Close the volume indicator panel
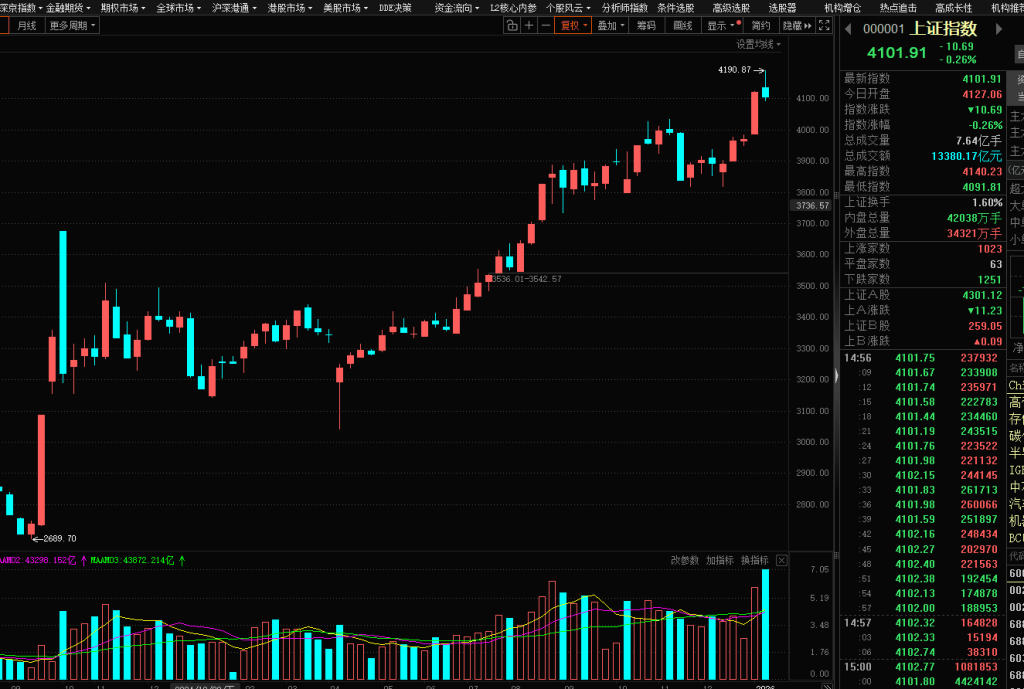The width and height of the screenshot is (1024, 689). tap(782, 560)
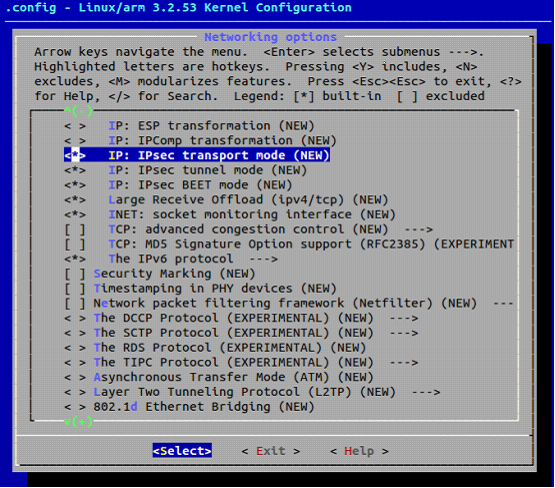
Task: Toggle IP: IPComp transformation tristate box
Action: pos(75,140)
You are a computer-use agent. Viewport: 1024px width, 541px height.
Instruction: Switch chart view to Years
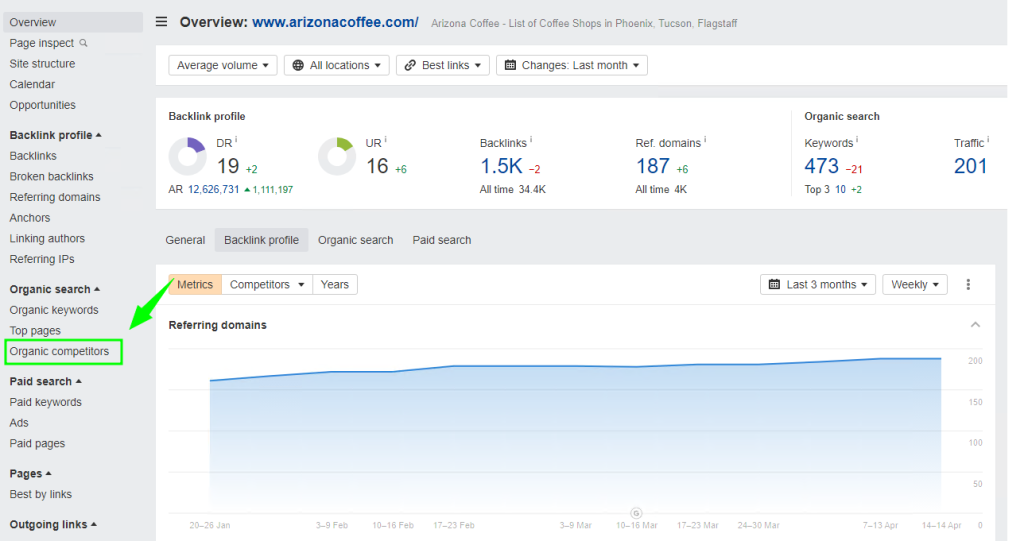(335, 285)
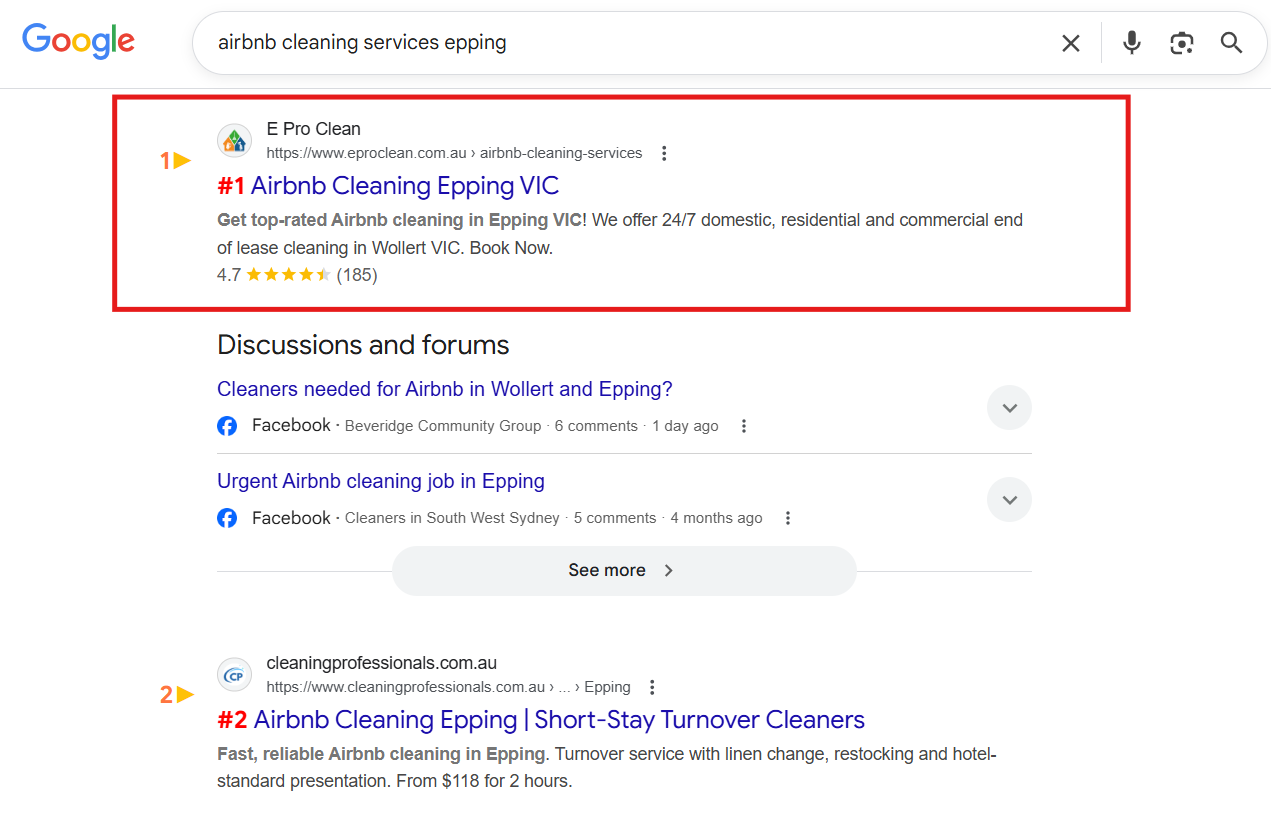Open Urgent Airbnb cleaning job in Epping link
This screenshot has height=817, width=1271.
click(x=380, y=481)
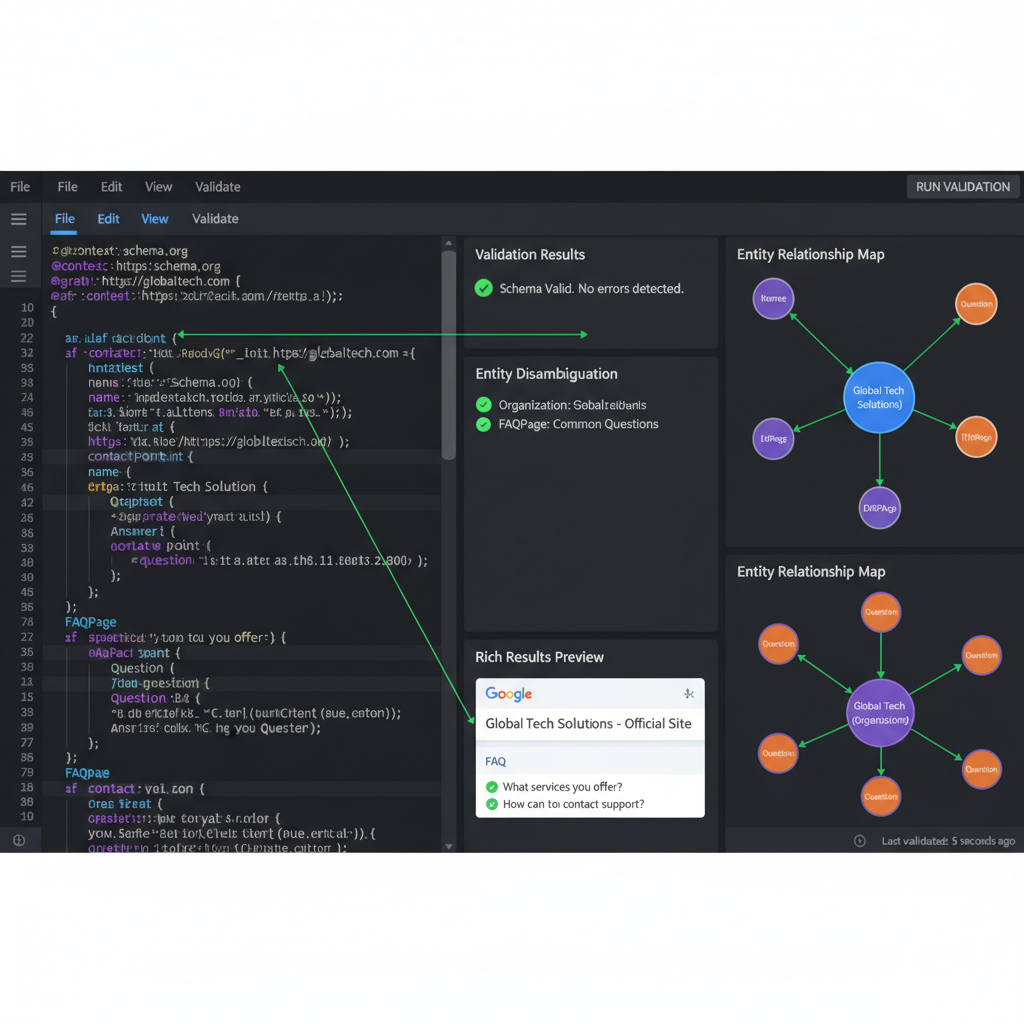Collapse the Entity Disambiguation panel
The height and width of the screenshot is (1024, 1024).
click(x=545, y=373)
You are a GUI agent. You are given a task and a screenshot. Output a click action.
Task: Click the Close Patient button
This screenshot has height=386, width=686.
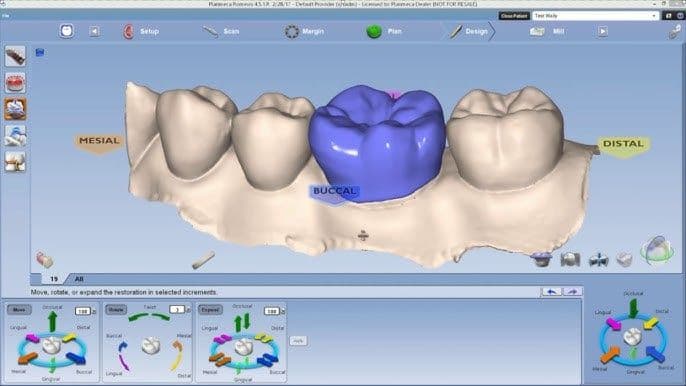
========================================================================
**HOW TO COMPLETE THIS TASK**:
What is needed is every line from the one with "Instruction: Switch chart view to Years" to the final line of the listing above, set down exactly and with the pictures left out.

**RESULT FOR THIS EXERCISE**:
Instruction: Switch chart view to Years
(335, 285)
Open Urgent Airbnb cleaning job in Epping link
This screenshot has height=817, width=1271.
click(x=380, y=481)
Collapse the Entity Disambiguation panel
The height and width of the screenshot is (1024, 1024).
click(x=545, y=373)
You are a GUI agent. You are given a task and a screenshot. Output a click action.
Task: Click the Close Patient button
This screenshot has height=386, width=686.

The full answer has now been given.